## TASK DIRECTIONS
Print the first line of the material below and each line after it, exactly as written, ending with the line that contains "فكرة جهاز (821, 797)".

## SUPPLIED INFORMATION
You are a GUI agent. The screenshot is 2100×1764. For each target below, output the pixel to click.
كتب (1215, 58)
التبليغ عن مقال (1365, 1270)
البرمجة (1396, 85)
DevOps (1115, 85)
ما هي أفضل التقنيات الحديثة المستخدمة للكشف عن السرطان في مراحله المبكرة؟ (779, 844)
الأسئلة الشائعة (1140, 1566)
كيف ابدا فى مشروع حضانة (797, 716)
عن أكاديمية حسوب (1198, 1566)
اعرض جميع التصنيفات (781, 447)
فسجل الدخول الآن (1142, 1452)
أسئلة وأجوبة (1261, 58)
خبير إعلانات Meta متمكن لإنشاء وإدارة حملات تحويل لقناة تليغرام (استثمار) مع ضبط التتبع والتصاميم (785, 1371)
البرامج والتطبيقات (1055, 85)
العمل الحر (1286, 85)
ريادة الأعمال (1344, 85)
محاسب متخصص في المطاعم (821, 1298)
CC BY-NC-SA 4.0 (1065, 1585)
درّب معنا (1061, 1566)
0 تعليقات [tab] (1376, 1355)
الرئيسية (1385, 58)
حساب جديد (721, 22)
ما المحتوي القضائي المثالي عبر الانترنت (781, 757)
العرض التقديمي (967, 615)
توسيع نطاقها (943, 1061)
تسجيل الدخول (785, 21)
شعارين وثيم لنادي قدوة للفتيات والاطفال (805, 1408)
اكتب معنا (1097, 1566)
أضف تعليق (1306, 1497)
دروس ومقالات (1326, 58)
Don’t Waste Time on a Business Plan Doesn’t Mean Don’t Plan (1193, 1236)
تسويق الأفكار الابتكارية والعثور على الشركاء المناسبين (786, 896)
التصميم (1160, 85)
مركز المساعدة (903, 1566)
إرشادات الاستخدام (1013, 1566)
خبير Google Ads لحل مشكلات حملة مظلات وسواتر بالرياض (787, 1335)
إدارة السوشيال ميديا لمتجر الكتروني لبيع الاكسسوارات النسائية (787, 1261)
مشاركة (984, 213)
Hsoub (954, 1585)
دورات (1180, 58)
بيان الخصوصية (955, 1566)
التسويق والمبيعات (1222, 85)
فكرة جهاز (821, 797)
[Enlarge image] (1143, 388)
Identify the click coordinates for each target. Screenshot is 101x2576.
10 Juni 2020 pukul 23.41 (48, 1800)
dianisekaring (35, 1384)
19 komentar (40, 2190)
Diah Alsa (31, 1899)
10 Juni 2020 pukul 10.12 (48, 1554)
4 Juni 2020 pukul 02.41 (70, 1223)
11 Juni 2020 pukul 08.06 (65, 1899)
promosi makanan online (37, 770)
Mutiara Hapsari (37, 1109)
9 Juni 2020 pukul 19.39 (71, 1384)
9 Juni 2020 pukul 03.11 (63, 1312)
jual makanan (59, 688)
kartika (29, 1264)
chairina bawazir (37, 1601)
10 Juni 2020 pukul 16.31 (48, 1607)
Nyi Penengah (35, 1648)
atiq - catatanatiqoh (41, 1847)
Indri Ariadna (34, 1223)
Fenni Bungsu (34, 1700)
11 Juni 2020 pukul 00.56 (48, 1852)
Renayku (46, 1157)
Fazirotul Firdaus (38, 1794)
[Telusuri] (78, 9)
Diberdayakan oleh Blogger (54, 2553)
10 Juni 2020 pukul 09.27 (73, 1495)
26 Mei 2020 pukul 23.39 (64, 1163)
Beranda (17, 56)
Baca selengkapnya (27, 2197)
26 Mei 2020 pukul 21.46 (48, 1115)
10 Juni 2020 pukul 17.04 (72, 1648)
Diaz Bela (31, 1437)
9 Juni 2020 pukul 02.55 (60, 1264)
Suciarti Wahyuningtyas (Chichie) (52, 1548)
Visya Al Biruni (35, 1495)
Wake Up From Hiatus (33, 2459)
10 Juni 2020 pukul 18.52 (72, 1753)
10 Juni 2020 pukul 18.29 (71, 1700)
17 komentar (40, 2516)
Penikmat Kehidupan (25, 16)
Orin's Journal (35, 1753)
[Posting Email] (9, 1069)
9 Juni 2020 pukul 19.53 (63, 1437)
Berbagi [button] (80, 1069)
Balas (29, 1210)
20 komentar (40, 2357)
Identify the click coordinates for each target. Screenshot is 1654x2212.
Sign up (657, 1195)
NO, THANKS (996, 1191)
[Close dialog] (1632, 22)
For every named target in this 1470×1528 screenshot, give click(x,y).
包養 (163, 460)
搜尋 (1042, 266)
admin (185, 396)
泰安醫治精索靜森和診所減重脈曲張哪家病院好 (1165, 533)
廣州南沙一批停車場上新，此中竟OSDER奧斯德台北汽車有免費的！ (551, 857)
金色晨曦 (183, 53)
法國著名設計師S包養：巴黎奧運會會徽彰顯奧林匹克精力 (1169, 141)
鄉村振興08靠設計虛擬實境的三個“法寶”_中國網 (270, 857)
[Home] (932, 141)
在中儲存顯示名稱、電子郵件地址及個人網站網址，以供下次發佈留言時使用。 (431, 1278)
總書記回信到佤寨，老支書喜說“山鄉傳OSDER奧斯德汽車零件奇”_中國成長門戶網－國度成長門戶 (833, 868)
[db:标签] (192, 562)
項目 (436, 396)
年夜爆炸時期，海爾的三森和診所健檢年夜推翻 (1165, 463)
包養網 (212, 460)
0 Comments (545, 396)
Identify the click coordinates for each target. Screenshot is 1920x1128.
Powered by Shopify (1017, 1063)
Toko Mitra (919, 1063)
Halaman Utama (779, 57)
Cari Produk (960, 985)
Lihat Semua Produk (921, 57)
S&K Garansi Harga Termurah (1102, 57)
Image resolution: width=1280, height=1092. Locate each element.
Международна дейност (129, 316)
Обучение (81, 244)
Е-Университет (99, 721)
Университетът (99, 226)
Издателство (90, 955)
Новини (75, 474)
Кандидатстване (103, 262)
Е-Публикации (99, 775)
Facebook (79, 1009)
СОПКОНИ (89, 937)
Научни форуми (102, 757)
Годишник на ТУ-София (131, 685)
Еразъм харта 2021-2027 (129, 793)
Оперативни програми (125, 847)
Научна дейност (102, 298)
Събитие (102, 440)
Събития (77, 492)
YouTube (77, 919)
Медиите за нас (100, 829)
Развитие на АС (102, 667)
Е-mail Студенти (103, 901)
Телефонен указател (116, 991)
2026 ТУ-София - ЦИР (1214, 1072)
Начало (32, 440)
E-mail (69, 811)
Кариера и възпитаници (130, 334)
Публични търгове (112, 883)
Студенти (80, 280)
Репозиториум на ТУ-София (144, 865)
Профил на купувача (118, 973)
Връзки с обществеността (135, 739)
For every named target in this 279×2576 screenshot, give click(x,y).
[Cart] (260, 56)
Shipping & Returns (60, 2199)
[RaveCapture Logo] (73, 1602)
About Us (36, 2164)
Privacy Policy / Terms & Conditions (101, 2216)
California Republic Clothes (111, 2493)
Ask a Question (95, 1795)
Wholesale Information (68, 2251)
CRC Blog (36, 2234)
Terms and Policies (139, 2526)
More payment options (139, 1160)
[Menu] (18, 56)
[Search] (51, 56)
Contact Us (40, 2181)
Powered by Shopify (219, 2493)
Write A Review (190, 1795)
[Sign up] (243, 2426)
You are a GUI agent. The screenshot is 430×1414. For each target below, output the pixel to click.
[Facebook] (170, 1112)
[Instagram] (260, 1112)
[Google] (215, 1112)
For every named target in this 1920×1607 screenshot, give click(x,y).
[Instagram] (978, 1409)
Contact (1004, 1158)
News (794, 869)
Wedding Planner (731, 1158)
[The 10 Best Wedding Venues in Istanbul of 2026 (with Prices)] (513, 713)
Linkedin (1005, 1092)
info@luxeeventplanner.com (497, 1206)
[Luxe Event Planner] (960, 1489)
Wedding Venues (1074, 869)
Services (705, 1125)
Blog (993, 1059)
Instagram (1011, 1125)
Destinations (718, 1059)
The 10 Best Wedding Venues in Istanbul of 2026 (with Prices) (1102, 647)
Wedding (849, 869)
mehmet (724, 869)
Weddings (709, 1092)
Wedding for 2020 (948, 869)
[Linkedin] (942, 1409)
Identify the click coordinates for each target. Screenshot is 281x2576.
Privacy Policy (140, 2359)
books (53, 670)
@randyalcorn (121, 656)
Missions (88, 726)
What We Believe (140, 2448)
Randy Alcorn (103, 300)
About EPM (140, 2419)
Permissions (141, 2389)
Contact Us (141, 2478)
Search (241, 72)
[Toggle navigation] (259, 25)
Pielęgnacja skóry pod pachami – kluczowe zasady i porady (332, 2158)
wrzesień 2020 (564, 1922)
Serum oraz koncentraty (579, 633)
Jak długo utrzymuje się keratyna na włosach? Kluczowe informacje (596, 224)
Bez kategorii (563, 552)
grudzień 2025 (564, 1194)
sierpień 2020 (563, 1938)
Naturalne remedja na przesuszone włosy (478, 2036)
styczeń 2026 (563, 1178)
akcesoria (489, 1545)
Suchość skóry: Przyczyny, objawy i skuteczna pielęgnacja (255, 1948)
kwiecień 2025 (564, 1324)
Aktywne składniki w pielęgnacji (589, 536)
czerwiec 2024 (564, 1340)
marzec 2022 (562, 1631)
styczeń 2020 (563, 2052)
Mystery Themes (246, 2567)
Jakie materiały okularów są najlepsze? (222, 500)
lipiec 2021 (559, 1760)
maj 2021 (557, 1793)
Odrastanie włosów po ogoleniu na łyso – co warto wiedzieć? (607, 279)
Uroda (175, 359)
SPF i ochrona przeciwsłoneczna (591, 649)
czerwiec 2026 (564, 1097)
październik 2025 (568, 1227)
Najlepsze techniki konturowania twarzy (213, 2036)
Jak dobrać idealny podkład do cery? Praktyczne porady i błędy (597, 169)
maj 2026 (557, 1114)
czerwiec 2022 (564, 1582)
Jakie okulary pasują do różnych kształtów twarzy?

## RESULT FOR THIS EXERCISE
You are a GUI agent. The screenshot is 2100×1764. For each target below, output the pixel to click.
كتب (1215, 58)
التبليغ عن مقال (1365, 1270)
البرمجة (1396, 85)
DevOps (1115, 85)
ما هي أفضل التقنيات الحديثة المستخدمة للكشف عن السرطان في مراحله المبكرة؟ (779, 844)
الأسئلة الشائعة (1140, 1566)
كيف ابدا فى مشروع حضانة (797, 716)
عن أكاديمية حسوب (1198, 1566)
اعرض جميع التصنيفات (781, 447)
فسجل الدخول الآن (1142, 1452)
أسئلة وأجوبة (1261, 58)
خبير إعلانات Meta متمكن لإنشاء وإدارة حملات تحويل لقناة تليغرام (استثمار) مع ضبط التتبع والتصاميم (785, 1371)
البرامج والتطبيقات (1055, 85)
العمل الحر (1286, 85)
ريادة الأعمال (1344, 85)
محاسب متخصص في المطاعم (821, 1298)
CC BY-NC-SA 4.0 (1065, 1585)
درّب معنا (1061, 1566)
0 تعليقات [tab] (1376, 1355)
الرئيسية (1385, 58)
حساب جديد (721, 22)
ما المحتوي القضائي المثالي عبر الانترنت (781, 757)
العرض التقديمي (967, 615)
توسيع نطاقها (943, 1061)
تسجيل الدخول (785, 21)
شعارين وثيم لنادي قدوة للفتيات والاطفال (805, 1408)
اكتب معنا (1097, 1566)
أضف تعليق (1306, 1497)
دروس ومقالات (1326, 58)
Don’t Waste Time on a Business Plan Doesn’t Mean Don’t Plan (1193, 1236)
تسويق الأفكار الابتكارية والعثور على الشركاء المناسبين (786, 896)
التصميم (1160, 85)
مركز المساعدة (903, 1566)
إرشادات الاستخدام (1013, 1566)
خبير Google Ads لحل مشكلات حملة مظلات وسواتر بالرياض (787, 1335)
إدارة السوشيال ميديا لمتجر الكتروني لبيع الاكسسوارات النسائية (787, 1261)
مشاركة (984, 213)
Hsoub (954, 1585)
دورات (1180, 58)
بيان الخصوصية (955, 1566)
التسويق والمبيعات (1222, 85)
فكرة جهاز (821, 797)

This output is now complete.